◆ **Directives**
- A) List each job category that the article on Muslim discrimination quotes from the 1871 study, with its Hindu and Muslim figures.
- B) Carry the article on Muslim discrimination forward from its final sentence.

Market solutions for Muslim discrimination

The Sachar Committee has done a good job in putting together data on the Muslim community, and in exposing the many ways in which they suffer deprivation and discrimination. Yet its analysis and recommendations leave much to be desired.

The media have done the Committee an injustice by highlighting only its most negative findings about Muslims. For instance, the media have highlighted the fact that the proportion of poor urban Muslims is 38.4% against the national 22.8%; and that the rural poverty ratio for Muslims is also higher at 26.9% against 22.7 overall. However, the Sachar Committee mentions that the rural Muslim poverty ratio fell by a huge 12 percentage points between 1993-94 and 2004-05, much faster than for Hindus. Thus, the vast majority of Muslims (who are mainly rural) did extraordinary well after 1993-94. This very positive sign is not reflected in media reports, or in the Committee’s overall conclusions and recommendations.

A major puzzle: the urban poverty rate of Muslims is far higher than the rural rate. Migration to cities should not occur in such conditions. One possible explanation: poor Muslim immigrants from Bangladesh typically settle in Indian cities. So, Bangladeshis may be inflating the urban poverty rate for Muslims, even as rural Muslims do well. If research proves this to be the case, Muslims are faring better than perceived.

Muslims have a lower infant mortality rate and unemployment rate than Hindus, and a better sex ratio. So, not all Muslim social indicators are bad, although they fare badly in education, and this is the root of many subsequent shortcomings. The poor showing of Muslims in many fields is due partly to discrimination, partly to poverty and poor education. The poverty data give reasons for hope. But growing worries about terrorism may translate into more discrimination than ever against Muslims.

The Sachar Committee reveals that Muslim representation in no government service exceeds 5%, against their 13.8% share in the population. To what extent this reflects discrimination and to what extent poor education is not clear. But a recent article by Dr Tahir Mahmood suggests that things were worse a hundred years ago.

“Far back in 1870s, at the behest of the Viceroy, Sir William Hunter had studied the causes of Muslim unrest in the country. Published in 1871 under the title Our Indian Musalmans, the study included some authentic data on the number of Muslims in government jobs – especially in the Muslim-concentration province of Bengal where the city of Calcutta was then the seat of the government. Among its findings were the figures “assistant engineers (three grades) : Hindu 14, Muslim 0; sub-engineers & supervisors : Hindu 24, Muslim 1; overseers : Hindu 63, Muslim 2; accounts department : Hindu 50, Muslim 0; registered legal counsel : Hindu 239, Muslim 1…”, and so on. The study lamented that “there is in fact now in Calcutta hardly any government office where a Muslim can hope to get anything more than the job of a guard, peon or attendant.”

◆ **Information provided**
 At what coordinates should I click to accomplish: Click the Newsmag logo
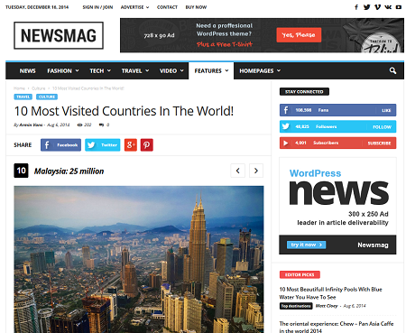[x=59, y=35]
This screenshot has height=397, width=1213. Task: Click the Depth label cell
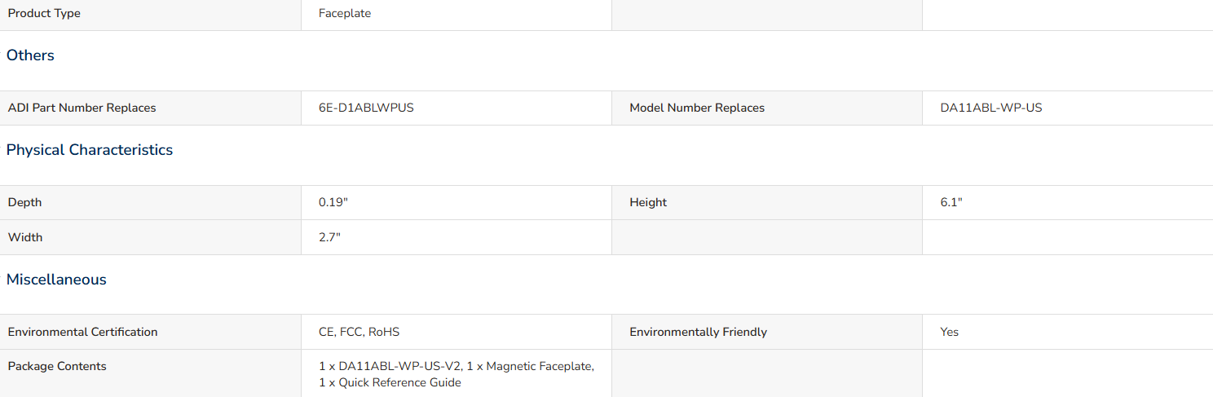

◆ **Answers to each task**
- A)
- Assistant engineers (three grades): Hindu 14, Muslim 0
- Sub-engineers & supervisors: Hindu 24, Muslim 1
- Overseers: Hindu 63, Muslim 2
- Accounts department: Hindu 50, Muslim 0
- Registered legal counsel: Hindu 239, Muslim 1

- B)
So, bad as things are today, they have improved a lot since the British Raj.

My main criticism is that the Committee has not looked at areas where Muslims have succeeded, and drawn lessons. Muslims excel in Bollywood. Some say this is because Muslims had a tradition of courtesans while Hindus were more conservative. Rubbish. Muslims overall are more conservative than Hindus, and singers and dancers are as common among Hindus as Muslims. Muslims courtesans cannot match Hindu Devadasis. Bollywood today is dominated by Shah Rukh Khan, Aamir Khan and Salman Khan, and they are not ex-courtesans.

In the early days of independence, Muslim film stars took on Hindu names for box office acceptability (Dilip Kumar, Meena Kumari and Madhubala). But later things improved and no subterfuge was required, as shown by Waheeda Rehman, Zeenat Aman and the many Khans.

Muslims face no discrimination in films because the industry is completely market-driven. Cut-throat competition means that failure costs crores. So the search for profit is single-minded, undisturbed by religious or caste consideration.

That holds for cricket too. Indian test players today include Zaheer Khan, Irfan Pathan ,Mohammed Kaif and Munaf Patel. Talent alone matters in international competition, and translates into glory and big bucks. You can discriminate against Muslims in a club match, but not in international matches that have become multi-crore industries. This is true of tennis too: ask Sania Mirza.

What lessons flow from these examples? The most important is that intense market-driven competition is the best antidote to discrimination. In non-competitive areas and those decided by political fiat, decision-makers can exercise prejudice, discretion and patronage with impunity. Politicians woo different communities and castes as vote banks, and reward them whenever possible. The Sachar Committee falls into the trap of looking for affirmative action along these lines.

Far more effective (and less socially divisive) will be a strategy of emphasising competition to end discrimination. This will, of course have to be supplemented by efforts to improve Muslim education.

Look at the BPO and software industries. They have no space for discrimination: competition for human talent is crucial, and discriminating against talented Muslims will be economic suicide. However, Muslims need to get educated to take advantage of competitive globalisation.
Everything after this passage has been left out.